U.S. crude inventories fell by 1.1 million barrels last week, short of expectations, but the 10-week streak of declines represents a record, according to U.S. Energy Information Administration (EIA) data going back to 1982. At 411.6 million barrels, stocks are at their lowest since February 2015.
The steady draw has triggered record buying by speculators, pushing oil benchmarks to three-year highs.
U.S. West Texas Intermediate (WTI) futures CLc1 settled up $1.14, or 1.8 percent, to $65.80. Brent futures LCOc1 gained 57 cents to $70.53 a barrel. Both benchmarks were at their highest since December 2014.
More than 830,000 U.S. crude contracts changed hands, far exceeding the daily average of 618,000 contracts over the last 10 months.
Also supporting oil prices was a 0.7 percent drop in the U.S. dollar .DXY after Treasury Secretary Steven Mnuchin’s comments that a weaker currency was positive for American trade. A weaker dollar makes greenback-denominated commodities less expensive for investors using other currencies.
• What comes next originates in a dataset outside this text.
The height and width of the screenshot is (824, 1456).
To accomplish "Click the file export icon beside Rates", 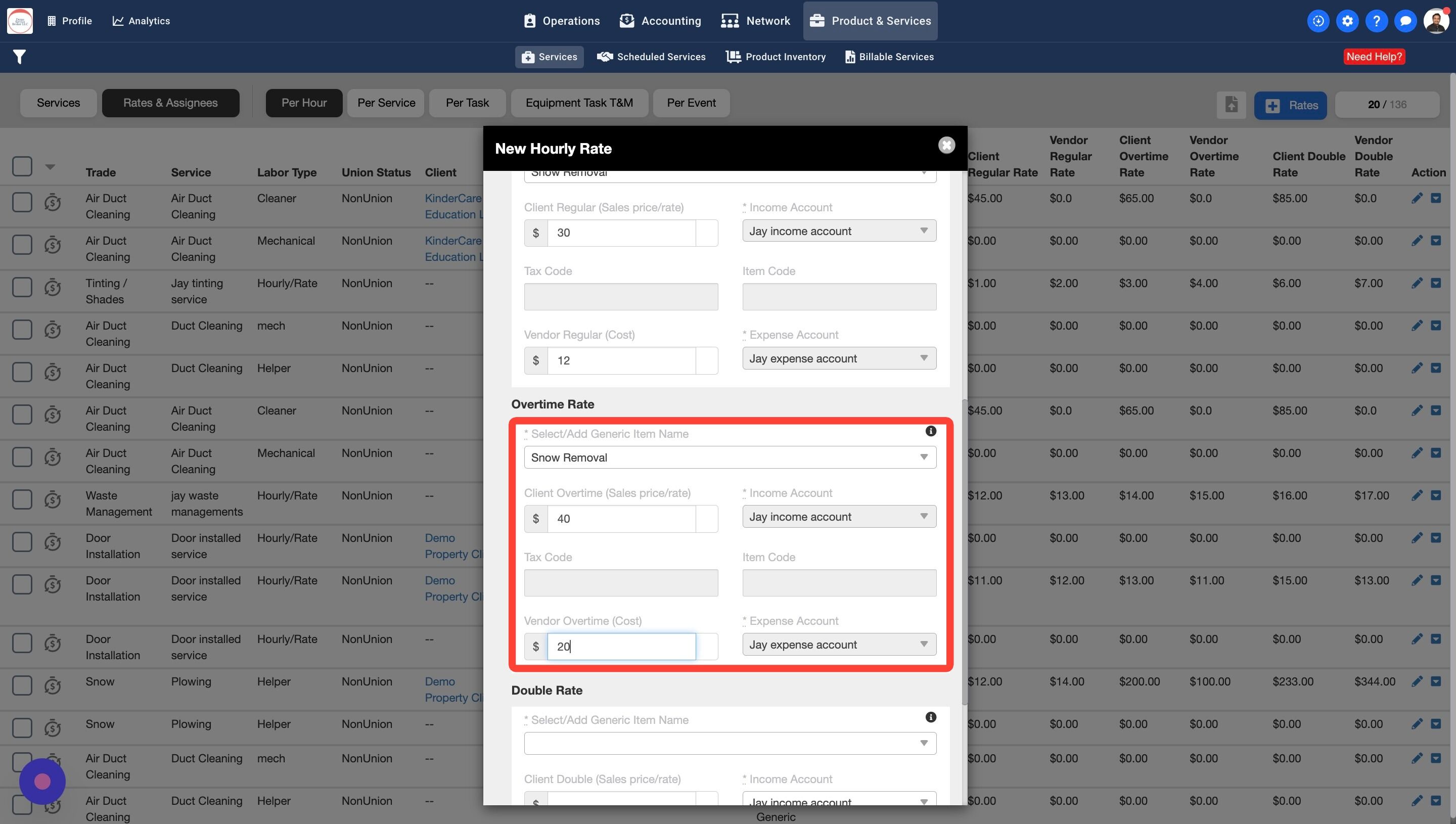I will (1231, 105).
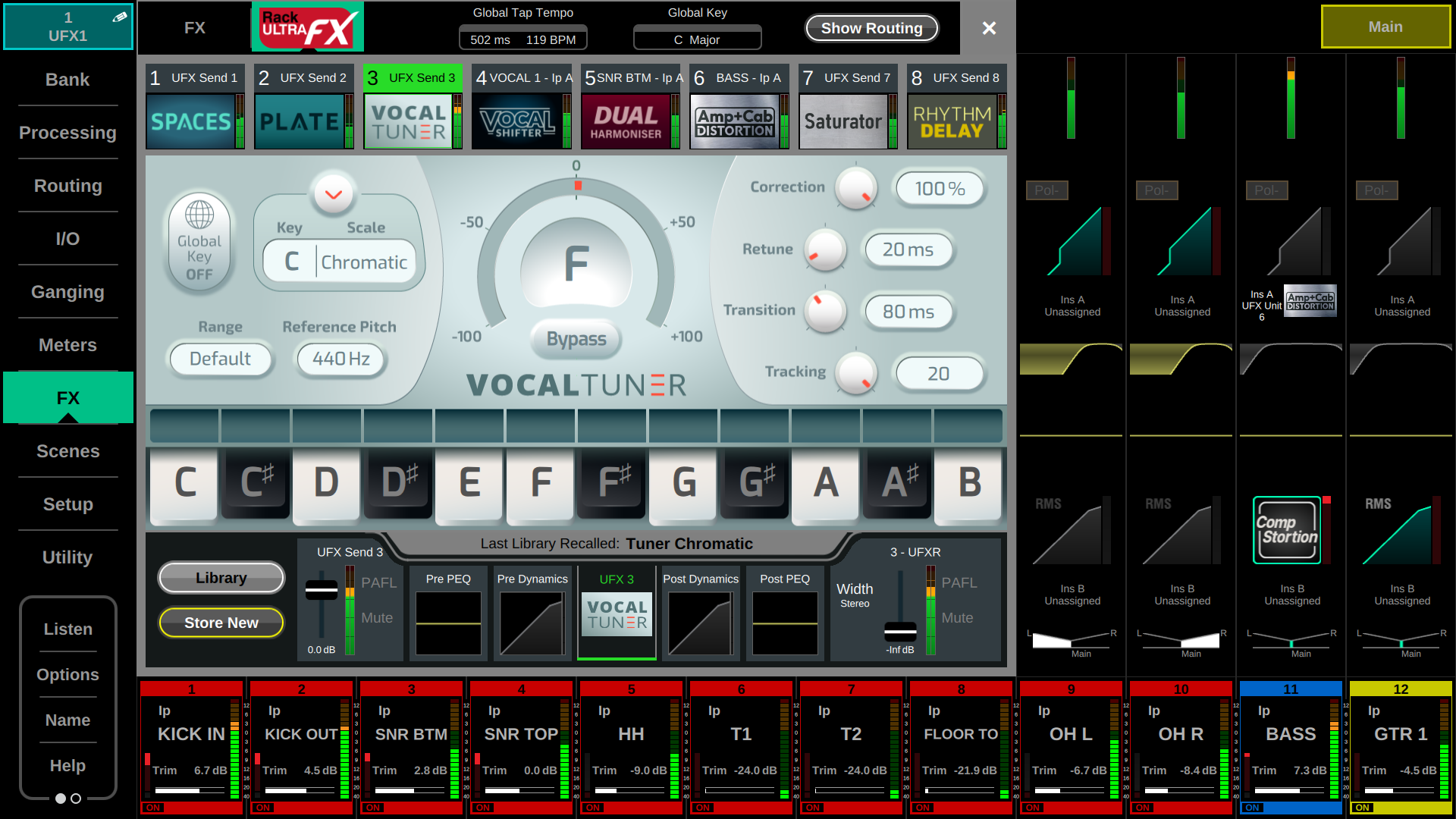Go to the Processing menu page
Viewport: 1456px width, 819px height.
[x=67, y=133]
U.S. crude production rose to 9.9 million barrels per day last week, nearing the all-time record of 10.04 million bpd set in 1970, the EIA data showed.
Stockpiles continued to decline at the storage hub of Cushing, Oklahoma, falling to 39.2 million barrels, lowest since January 2015. Reduced flows from the Keystone pipeline from Canada helped drain supply there, along with further outflows from the new Diamond Pipeline.
The draw in inventories helped to narrow Brent’s premium over U.S. crude to $4.91. In late December, that spread touched $7 a barrel, which spurred U.S. exports and reduced imports.
“The draws in Cushing are driving that, because Cushing is draining like a cheap canoe,” said Phil Flynn, analyst at Price Futures Group in Chicago.
Declining inventories spurred more buying in the front-month crude contract. The spread between the March and April contract CLc1-CLc2 widened to 26 cents, highest in three years. This reflected expectations that companies will continue to sell barrels at the current higher price.
Speaking at the World Economic Forum in Davos, Switzerland, Khalid al-Falih, Saudi Arabia’s energy minister, said he is not concerned about the threat of U.S. production, citing declining output from Venezuela and Mexico.
U.S. refining capacity use declined by 2.1 percentage points as maintenance season began, though gasoline and diesel demand still exceeded year-ago levels, the EIA said.
Money managers hold more bullish positions in crude futures and options than at any time on record, and some investors now appear to be seeking protection against a possible fall in prices. Trading data shows open interest has climbed since the middle of last week for Brent put options LCO6700O8 for selling at $70, $69 and $68 a barrel.
Sukrit Vijayakar of energy consultancy Trifecta attributed rising sell options to large long positions built in previous months.
“We still have ... nine long barrels for every short barrel, so a reversal should be interesting to watch,” he said.